However, previous methods did not consider the regulating target gene expression of lncRNA, which is an important function of lncRNA and plays an important role in associations between lncRNAs and diseases. In addition, deep learning methods are an important tool and have shown their power in bioinformatics (Chen et al., 2019; Lv et al., 2019; Wei et al., 2019; Wu et al., 2019; Zhao et al., 2019a,b,c). Therefore, in this paper, we used this information as features of lncRNA. In addition, the expression of lncRNA in different tissues were also used as the features of lncRNA. Then, the deep belief network (DBN) was used to encode, and the CNN was used to classify.

Methods

Feature Extraction

Tissue Expression Specificity of Long Non-coding RNA

Compared with protein-coding genes, lncRNA shows strong tissue specificity. The specificity of lncRNAs in different kinds of tissues and cell types has been proven by many biological experiments. The different expression also plays an important role in essential cellular processes. Sasaki et al. (2007) tested the expression of lncRNAs in 11 different tissues and found 67% lncRNAs exhibited tissue-specific expression and 29% of lncRNAs were only expressed in one discrete tissue. Therefore, the expression of lncRNAs in different tissues were used as the features.

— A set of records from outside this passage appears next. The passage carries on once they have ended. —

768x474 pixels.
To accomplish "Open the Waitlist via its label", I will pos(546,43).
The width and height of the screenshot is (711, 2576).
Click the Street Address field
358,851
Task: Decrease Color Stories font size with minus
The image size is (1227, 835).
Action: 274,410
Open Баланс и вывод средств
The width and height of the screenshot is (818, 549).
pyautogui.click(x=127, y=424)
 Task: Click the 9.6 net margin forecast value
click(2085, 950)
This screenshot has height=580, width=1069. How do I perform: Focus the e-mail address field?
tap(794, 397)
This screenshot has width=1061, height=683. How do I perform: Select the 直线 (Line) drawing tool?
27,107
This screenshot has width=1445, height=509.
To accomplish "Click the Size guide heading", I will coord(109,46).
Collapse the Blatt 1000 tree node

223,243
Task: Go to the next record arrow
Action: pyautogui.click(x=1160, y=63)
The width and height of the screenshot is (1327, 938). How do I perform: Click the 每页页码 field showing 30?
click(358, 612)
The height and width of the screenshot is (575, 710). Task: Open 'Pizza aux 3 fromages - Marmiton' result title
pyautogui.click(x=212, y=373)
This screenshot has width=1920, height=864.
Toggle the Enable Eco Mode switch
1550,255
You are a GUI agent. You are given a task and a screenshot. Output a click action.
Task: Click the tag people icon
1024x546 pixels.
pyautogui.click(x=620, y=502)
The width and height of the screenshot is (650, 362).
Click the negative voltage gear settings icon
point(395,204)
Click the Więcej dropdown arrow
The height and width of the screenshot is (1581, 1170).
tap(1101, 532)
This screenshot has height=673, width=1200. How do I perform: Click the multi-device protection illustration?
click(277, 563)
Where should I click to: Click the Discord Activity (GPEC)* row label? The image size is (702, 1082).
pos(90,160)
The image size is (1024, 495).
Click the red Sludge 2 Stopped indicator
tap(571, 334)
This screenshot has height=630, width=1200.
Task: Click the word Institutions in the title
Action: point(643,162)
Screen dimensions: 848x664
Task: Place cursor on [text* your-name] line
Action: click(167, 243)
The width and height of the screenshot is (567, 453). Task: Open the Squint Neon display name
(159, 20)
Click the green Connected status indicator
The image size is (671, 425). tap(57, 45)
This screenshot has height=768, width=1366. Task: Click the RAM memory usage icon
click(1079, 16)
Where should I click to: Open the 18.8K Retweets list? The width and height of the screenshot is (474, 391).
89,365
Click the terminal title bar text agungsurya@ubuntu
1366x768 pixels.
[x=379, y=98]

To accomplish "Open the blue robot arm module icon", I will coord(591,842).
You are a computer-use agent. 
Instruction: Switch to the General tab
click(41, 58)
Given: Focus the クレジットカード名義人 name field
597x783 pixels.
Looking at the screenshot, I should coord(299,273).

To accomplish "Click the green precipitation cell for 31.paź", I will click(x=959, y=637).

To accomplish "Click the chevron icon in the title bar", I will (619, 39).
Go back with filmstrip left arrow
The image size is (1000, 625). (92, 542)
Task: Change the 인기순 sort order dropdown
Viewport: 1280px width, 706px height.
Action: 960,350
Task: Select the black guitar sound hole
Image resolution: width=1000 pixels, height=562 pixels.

We obtained the expression of lncRNAs in 13 different tissues which included adipose, adrenal, breast, colon, heart, kidney, liver, lung, lymph node, ovary placenta, prostate, testis, and thyroid.

Therefore, the dimension of each lncRNA's expression feature is 1 * 13.

Target Gene of Long Non-coding RNA

Quantitative reverse transcriptase-polymerase chain reaction (qRT-PCR) and Western blot were used to test the different expression genes after knocking down or overexpressing lncRNAs.

We obtained target genes of lncRNA from LncRNA2Target (Jiang et al., 2015).

As we can see in Figure 1, there are 349 kinds of lncRNAs. One lncRNA has more than 100 target genes. Then, we draw the distribution of the number of target genes corresponding to lncRNA.

FIGURE 1

Figure 1. The number of target genes for each long non-coding RNA (lncRNA).

As shown in Figure 2, most of the target genes are corresponding to less than five lncRNAs. Therefore, if we used them to be the features of lncRNAs, the features would be sparse. Therefore, we only select the most common target genes to be the features. The genes which are corresponding to more than five lncRNAs were selected as the features of lncRNAs. There are 45 kinds of genes. Then, we need to encode these genes.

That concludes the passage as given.